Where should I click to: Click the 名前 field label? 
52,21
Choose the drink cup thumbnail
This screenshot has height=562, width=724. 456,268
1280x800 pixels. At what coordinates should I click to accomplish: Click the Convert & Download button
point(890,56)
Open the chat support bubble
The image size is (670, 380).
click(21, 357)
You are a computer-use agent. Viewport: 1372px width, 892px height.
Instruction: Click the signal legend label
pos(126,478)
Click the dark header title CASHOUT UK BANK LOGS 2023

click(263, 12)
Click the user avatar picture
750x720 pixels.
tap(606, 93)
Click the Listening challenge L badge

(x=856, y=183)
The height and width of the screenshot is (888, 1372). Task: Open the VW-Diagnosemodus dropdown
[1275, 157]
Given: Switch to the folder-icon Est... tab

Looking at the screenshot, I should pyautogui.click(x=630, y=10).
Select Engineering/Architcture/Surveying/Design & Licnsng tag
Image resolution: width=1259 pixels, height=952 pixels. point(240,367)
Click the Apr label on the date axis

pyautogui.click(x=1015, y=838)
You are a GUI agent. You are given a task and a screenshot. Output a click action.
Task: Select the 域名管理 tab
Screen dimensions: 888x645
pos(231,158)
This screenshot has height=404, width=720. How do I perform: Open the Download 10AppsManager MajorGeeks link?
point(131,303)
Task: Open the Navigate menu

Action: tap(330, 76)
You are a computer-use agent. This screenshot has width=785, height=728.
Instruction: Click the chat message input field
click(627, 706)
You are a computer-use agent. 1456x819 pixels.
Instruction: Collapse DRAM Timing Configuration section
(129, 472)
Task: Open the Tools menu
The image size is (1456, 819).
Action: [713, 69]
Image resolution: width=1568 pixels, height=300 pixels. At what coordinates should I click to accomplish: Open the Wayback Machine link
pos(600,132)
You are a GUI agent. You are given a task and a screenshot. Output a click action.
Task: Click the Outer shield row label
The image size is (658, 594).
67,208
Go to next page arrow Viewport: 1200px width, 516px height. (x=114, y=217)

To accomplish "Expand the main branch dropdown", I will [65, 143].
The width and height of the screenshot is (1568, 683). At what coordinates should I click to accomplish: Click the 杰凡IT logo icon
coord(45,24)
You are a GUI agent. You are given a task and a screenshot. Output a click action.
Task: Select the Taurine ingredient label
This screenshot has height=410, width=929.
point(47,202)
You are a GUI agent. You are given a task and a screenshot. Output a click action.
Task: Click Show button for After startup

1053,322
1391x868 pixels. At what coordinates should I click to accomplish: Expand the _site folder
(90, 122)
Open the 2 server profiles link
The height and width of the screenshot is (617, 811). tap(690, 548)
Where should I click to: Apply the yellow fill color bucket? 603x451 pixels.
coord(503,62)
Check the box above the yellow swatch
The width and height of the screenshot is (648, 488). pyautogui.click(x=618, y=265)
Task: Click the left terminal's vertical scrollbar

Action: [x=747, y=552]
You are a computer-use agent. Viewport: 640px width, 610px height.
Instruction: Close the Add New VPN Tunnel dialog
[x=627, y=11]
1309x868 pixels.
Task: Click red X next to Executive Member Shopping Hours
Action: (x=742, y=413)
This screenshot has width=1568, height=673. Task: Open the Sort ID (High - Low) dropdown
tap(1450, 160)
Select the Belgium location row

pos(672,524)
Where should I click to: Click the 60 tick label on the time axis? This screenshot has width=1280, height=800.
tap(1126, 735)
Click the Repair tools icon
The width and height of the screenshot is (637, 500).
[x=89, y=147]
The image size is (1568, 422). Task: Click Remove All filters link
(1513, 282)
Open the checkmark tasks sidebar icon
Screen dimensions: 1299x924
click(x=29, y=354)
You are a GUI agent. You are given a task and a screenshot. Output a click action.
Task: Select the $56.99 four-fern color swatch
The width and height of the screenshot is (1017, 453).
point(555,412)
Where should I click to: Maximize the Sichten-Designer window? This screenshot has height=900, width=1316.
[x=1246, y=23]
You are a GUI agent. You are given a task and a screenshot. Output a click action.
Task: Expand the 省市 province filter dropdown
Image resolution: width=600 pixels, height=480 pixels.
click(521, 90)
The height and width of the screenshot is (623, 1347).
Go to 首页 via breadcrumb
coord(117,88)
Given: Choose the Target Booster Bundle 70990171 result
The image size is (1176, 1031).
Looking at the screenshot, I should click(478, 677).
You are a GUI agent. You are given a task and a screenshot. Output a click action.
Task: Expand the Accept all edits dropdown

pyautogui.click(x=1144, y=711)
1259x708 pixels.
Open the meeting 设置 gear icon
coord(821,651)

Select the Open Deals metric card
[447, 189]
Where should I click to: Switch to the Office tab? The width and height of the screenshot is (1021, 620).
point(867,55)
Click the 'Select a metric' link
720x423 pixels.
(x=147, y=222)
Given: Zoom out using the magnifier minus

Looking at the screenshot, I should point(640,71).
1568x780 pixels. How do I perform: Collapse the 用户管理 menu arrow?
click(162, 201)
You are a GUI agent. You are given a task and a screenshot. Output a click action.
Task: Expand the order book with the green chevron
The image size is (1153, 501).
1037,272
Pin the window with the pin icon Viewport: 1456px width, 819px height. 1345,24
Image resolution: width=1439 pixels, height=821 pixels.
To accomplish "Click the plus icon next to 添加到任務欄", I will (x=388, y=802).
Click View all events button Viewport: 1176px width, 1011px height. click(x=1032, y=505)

* * * * * * * * *

### [Given problem]
Convert every line of the data above into a Markdown table with two columns, Row and Line. Number the rows in order and omit blank lines.

### [Problem solution]
| Row | Line |
|---|---|
| 1 | Where should I click to: Click the 名前 field label?  |
| 2 | 52,21 |
| 3 | Choose the drink cup thumbnail |
| 4 | This screenshot has height=562, width=724. 456,268 |
| 5 | 1280x800 pixels. At what coordinates should I click to accomplish: Click the Convert & Download button |
| 6 | point(890,56) |
| 7 | Open the chat support bubble |
| 8 | The image size is (670, 380). |
| 9 | click(21, 357) |
| 10 | You are a computer-use agent. Viewport: 1372px width, 892px height. |
| 11 | Instruction: Click the signal legend label |
| 12 | pos(126,478) |
| 13 | Click the dark header title CASHOUT UK BANK LOGS 2023 |
| 14 | click(263, 12) |
| 15 | Click the user avatar picture |
| 16 | 750x720 pixels. |
| 17 | tap(606, 93) |
| 18 | Click the Listening challenge L badge |
| 19 | (x=856, y=183) |
| 20 | The height and width of the screenshot is (888, 1372). Task: Open the VW-Diagnosemodus dropdown |
| 21 | [1275, 157] |
| 22 | Given: Switch to the folder-icon Est... tab |
| 23 | Looking at the screenshot, I should pyautogui.click(x=630, y=10). |
| 24 | Select Engineering/Architcture/Surveying/Design & Licnsng tag |
| 25 | Image resolution: width=1259 pixels, height=952 pixels. point(240,367) |
| 26 | Click the Apr label on the date axis |
| 27 | pyautogui.click(x=1015, y=838) |
| 28 | You are a GUI agent. You are given a task and a screenshot. Output a click action. |
| 29 | Task: Select the 域名管理 tab |
| 30 | Screen dimensions: 888x645 |
| 31 | pos(231,158) |
| 32 | This screenshot has height=404, width=720. How do I perform: Open the Download 10AppsManager MajorGeeks link? |
| 33 | point(131,303) |
| 34 | Task: Open the Navigate menu |
| 35 | Action: tap(330, 76) |
| 36 | You are a computer-use agent. This screenshot has width=785, height=728. |
| 37 | Instruction: Click the chat message input field |
| 38 | click(627, 706) |
| 39 | You are a computer-use agent. 1456x819 pixels. |
| 40 | Instruction: Collapse DRAM Timing Configuration section |
| 41 | (129, 472) |
| 42 | Task: Open the Tools menu |
| 43 | The image size is (1456, 819). |
| 44 | Action: [713, 69] |
| 45 | Image resolution: width=1568 pixels, height=300 pixels. At what coordinates should I click to accomplish: Open the Wayback Machine link |
| 46 | pos(600,132) |
| 47 | You are a GUI agent. You are given a task and a screenshot. Output a click action. |
| 48 | Task: Click the Outer shield row label |
| 49 | The image size is (658, 594). |
| 50 | 67,208 |
| 51 | Go to next page arrow Viewport: 1200px width, 516px height. (x=114, y=217) |
| 52 | To accomplish "Expand the main branch dropdown", I will [65, 143]. |
| 53 | The width and height of the screenshot is (1568, 683). At what coordinates should I click to accomplish: Click the 杰凡IT logo icon |
| 54 | coord(45,24) |
| 55 | You are a GUI agent. You are given a task and a screenshot. Output a click action. |
| 56 | Task: Select the Taurine ingredient label |
| 57 | This screenshot has height=410, width=929. |
| 58 | point(47,202) |
| 59 | You are a GUI agent. You are given a task and a screenshot. Output a click action. |
| 60 | Task: Click Show button for After startup |
| 61 | 1053,322 |
| 62 | 1391x868 pixels. At what coordinates should I click to accomplish: Expand the _site folder |
| 63 | (90, 122) |
| 64 | Open the 2 server profiles link |
| 65 | The height and width of the screenshot is (617, 811). tap(690, 548) |
| 66 | Where should I click to: Apply the yellow fill color bucket? 603x451 pixels. |
| 67 | coord(503,62) |
| 68 | Check the box above the yellow swatch |
| 69 | The width and height of the screenshot is (648, 488). pyautogui.click(x=618, y=265) |
| 70 | Task: Click the left terminal's vertical scrollbar |
| 71 | Action: [x=747, y=552] |
| 72 | You are a computer-use agent. Viewport: 640px width, 610px height. |
| 73 | Instruction: Close the Add New VPN Tunnel dialog |
| 74 | [x=627, y=11] |
| 75 | 1309x868 pixels. |
| 76 | Task: Click red X next to Executive Member Shopping Hours |
| 77 | Action: (x=742, y=413) |
| 78 | This screenshot has width=1568, height=673. Task: Open the Sort ID (High - Low) dropdown |
| 79 | tap(1450, 160) |
| 80 | Select the Belgium location row |
| 81 | pos(672,524) |
| 82 | Where should I click to: Click the 60 tick label on the time axis? This screenshot has width=1280, height=800. |
| 83 | tap(1126, 735) |
| 84 | Click the Repair tools icon |
| 85 | The width and height of the screenshot is (637, 500). |
| 86 | [x=89, y=147] |
| 87 | The image size is (1568, 422). Task: Click Remove All filters link |
| 88 | (1513, 282) |
| 89 | Open the checkmark tasks sidebar icon |
| 90 | Screen dimensions: 1299x924 |
| 91 | click(x=29, y=354) |
| 92 | You are a GUI agent. You are given a task and a screenshot. Output a click action. |
| 93 | Task: Select the $56.99 four-fern color swatch |
| 94 | The width and height of the screenshot is (1017, 453). |
| 95 | point(555,412) |
| 96 | Where should I click to: Maximize the Sichten-Designer window? This screenshot has height=900, width=1316. |
| 97 | [x=1246, y=23] |
| 98 | You are a GUI agent. You are given a task and a screenshot. Output a click action. |
| 99 | Task: Expand the 省市 province filter dropdown |
| 100 | Image resolution: width=600 pixels, height=480 pixels. |
| 101 | click(521, 90) |
| 102 | The height and width of the screenshot is (623, 1347). |
| 103 | Go to 首页 via breadcrumb |
| 104 | coord(117,88) |
| 105 | Given: Choose the Target Booster Bundle 70990171 result |
| 106 | The image size is (1176, 1031). |
| 107 | Looking at the screenshot, I should click(478, 677). |
| 108 | You are a GUI agent. You are given a task and a screenshot. Output a click action. |
| 109 | Task: Expand the Accept all edits dropdown |
| 110 | pyautogui.click(x=1144, y=711) |
| 111 | 1259x708 pixels. |
| 112 | Open the meeting 设置 gear icon |
| 113 | coord(821,651) |
| 114 | Select the Open Deals metric card |
| 115 | [447, 189] |
| 116 | Where should I click to: Switch to the Office tab? The width and height of the screenshot is (1021, 620). |
| 117 | point(867,55) |
| 118 | Click the 'Select a metric' link |
| 119 | 720x423 pixels. |
| 120 | (x=147, y=222) |
| 121 | Given: Zoom out using the magnifier minus |
| 122 | Looking at the screenshot, I should point(640,71). |
| 123 | 1568x780 pixels. How do I perform: Collapse the 用户管理 menu arrow? |
| 124 | click(162, 201) |
| 125 | You are a GUI agent. You are given a task and a screenshot. Output a click action. |
| 126 | Task: Expand the order book with the green chevron |
| 127 | The image size is (1153, 501). |
| 128 | 1037,272 |
| 129 | Pin the window with the pin icon Viewport: 1456px width, 819px height. 1345,24 |
| 130 | Image resolution: width=1439 pixels, height=821 pixels. |
| 131 | To accomplish "Click the plus icon next to 添加到任務欄", I will (x=388, y=802). |
| 132 | Click View all events button Viewport: 1176px width, 1011px height. click(x=1032, y=505) |